Le lendemain matin, je vais aux toilettes, et je sens que je suis un peu humide. Je ne regarde pas tout de suite, je pense d’abord à des pertes blanches… Et là je constate que je saigne. Il y en a beaucoup… Je réveil le papa, je ne prends pas le temps de m’habiller, je reste en pyjama, et on part direction l’hôpital.
Arrivés à 9h sur place on nous dirige vers les urgences gynécologique.
C’est un cauchemar, j’ai peur, j’ai mal…
On me fait une échographie… Ça bourdonne dans ma tête, j’entends ce qu’on me dit mais je ne le comprends pas.
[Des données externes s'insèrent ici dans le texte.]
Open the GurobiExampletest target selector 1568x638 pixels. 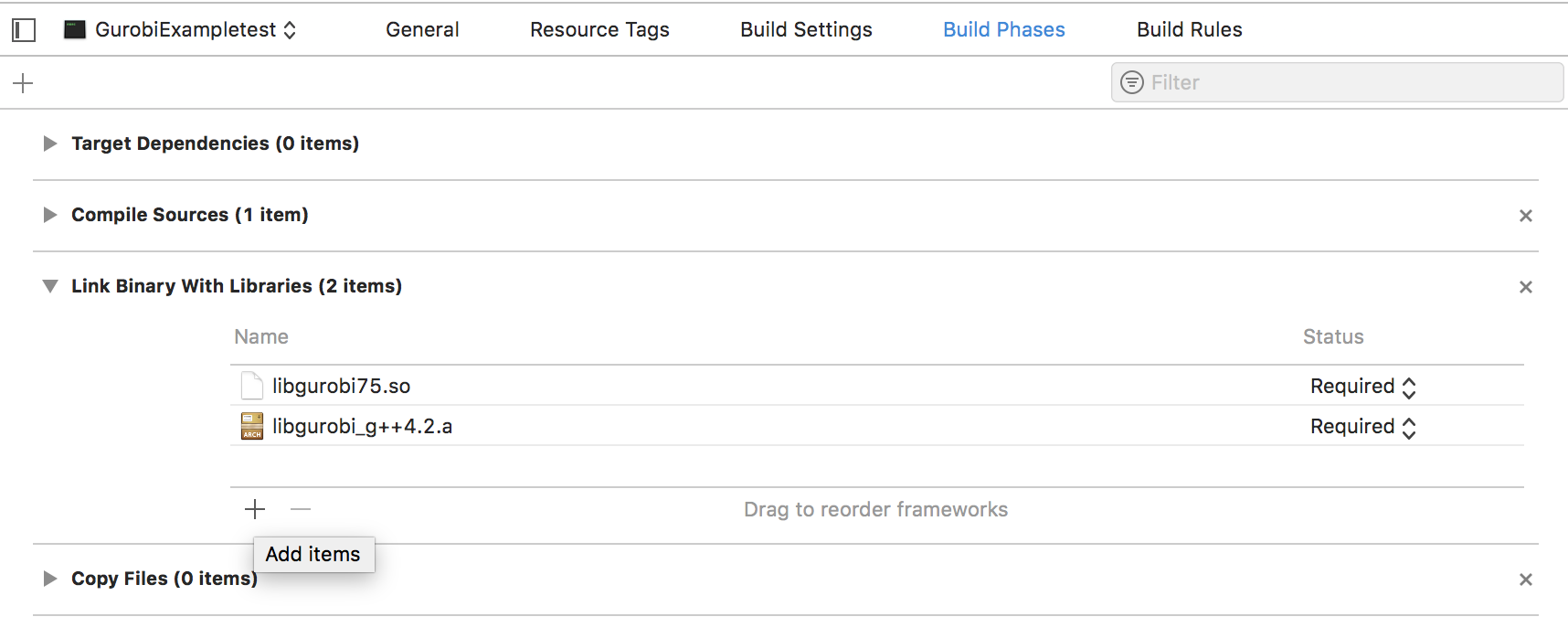point(180,30)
“Le placenta s’est décollé, nous allons vous admettre pour vous garder en observation… ”
Je passe dans une chambre. Le papa est assis sur une chaise. Il s’endort. Moi je suis tétanisée, que se passe-t-il ? Que va-t-il advenir de notre bébé ?
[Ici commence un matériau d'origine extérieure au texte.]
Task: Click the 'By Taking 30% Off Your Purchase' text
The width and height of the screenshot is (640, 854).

À 11h45 je commence à avoir très mal au ventre… J’appelle l’infirmière.
” Je suis désolée madame, vous êtes entrain de faire une fausse couche… Je suis navrée, il va falloir pousser…”
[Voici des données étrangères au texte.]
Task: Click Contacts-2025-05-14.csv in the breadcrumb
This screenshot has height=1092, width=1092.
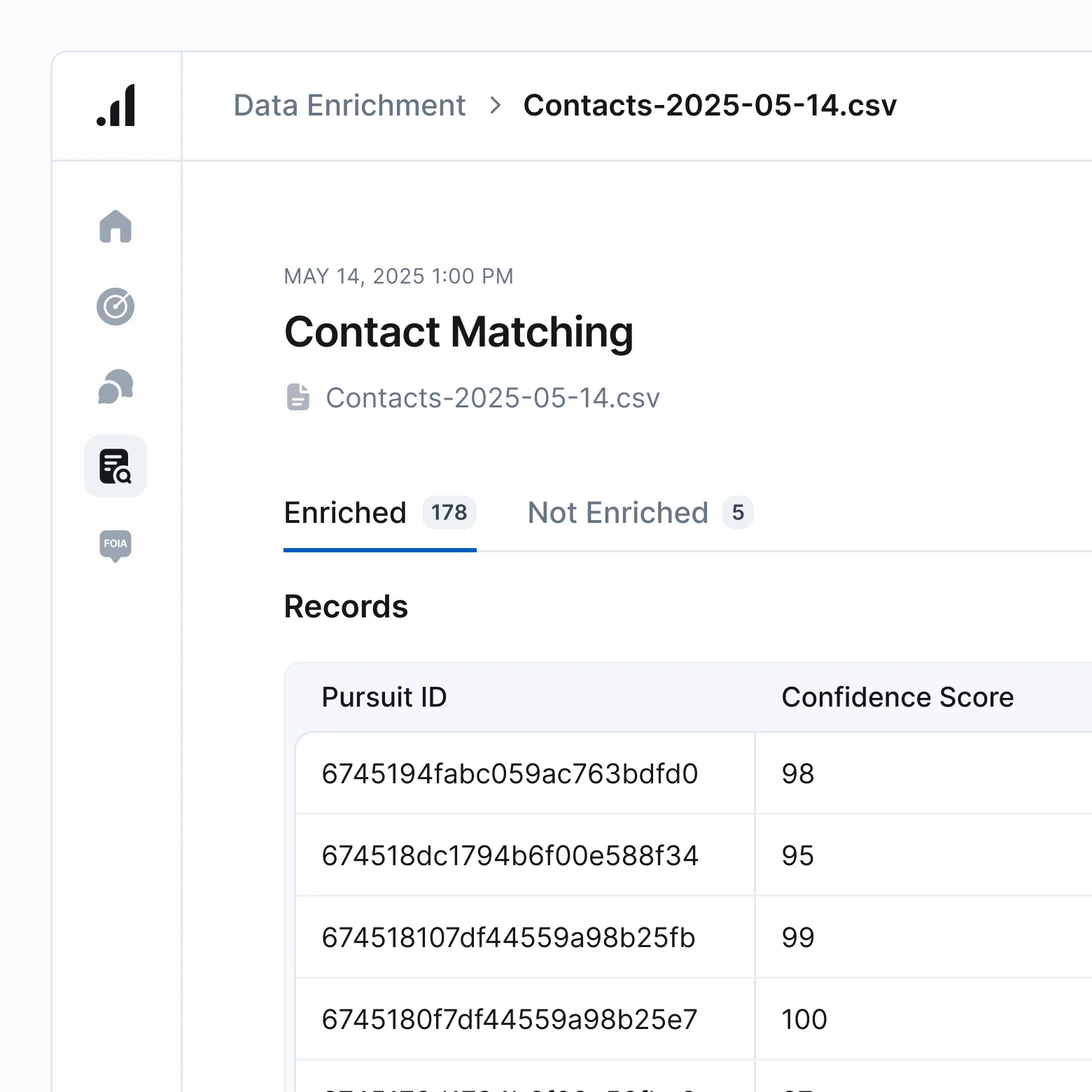Action: [710, 105]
Il est midi… Je demande à rester seule avec mon tout tout petit…Je hurle, je pleure, je meurs un petit peu à cet instant…Je demande pardon, pardon de ne pas avoir su faire en sorte de le garder au chaud dans mon ventre. Je demande pardon de m’etre rendu compte trop tard de sa présence et d’avoir continuer à prendre cette saleté de médoc! Il est tout petit, je le trouve tellement beau. Je suis dévastée, je n’avais jamais connu un tel chagrin, un tel déchirement…Les infirmières finissent par revenir, elle veulent l’emmener. Mais où ?!
” Où allez vous l’emmener ?!” “Nous avons un crématorium…”
Je supplie qu’on me le laisse. Je vrille. On me donne un sédatif. Je dors.
Le soir venu, je suis apte à rentrer chez moi. Je devrais revenir dans un mois pour un contrôle.
Le papa courageux me quittera deux semaines plus tard car ” je ne veux pas subir ton chagrin, je ne saurais pas le gérer”.
Je perds pieds, perds l’appétit, le sommeil… Je ne vais plus travailler.
Je fais une dépression.
Il me faut 3 mois de thérapie, pour sortir de cette torpeur.
Au bout de ces 3 mois je tente de retourner travailler. Ça me fera du bien. Et c’est là, ce jour là, qu’un collègue vint me trouver, il me dit qu’il est heureux de me revoir, que j’avais manqué.
Ce collègue c’est l’homme qui m’a sauvé la vie. Ou plutôt celui qui m’a redonné goût à celle-ci.
Nous sommes devenus les parents d’une petite fille il y a maintenant 9 mois.
Je n’oublie pas mon bébé ange.
La douleur est moins vive.
J’expliquerai à ma fille un jour…
Il faut croire en la vie, car même si parfois elle semble nous vouloir du mal, la beauté est souvent cachée dans l’obscurité. Il faut se relever et essayer d’avancer… Se battre.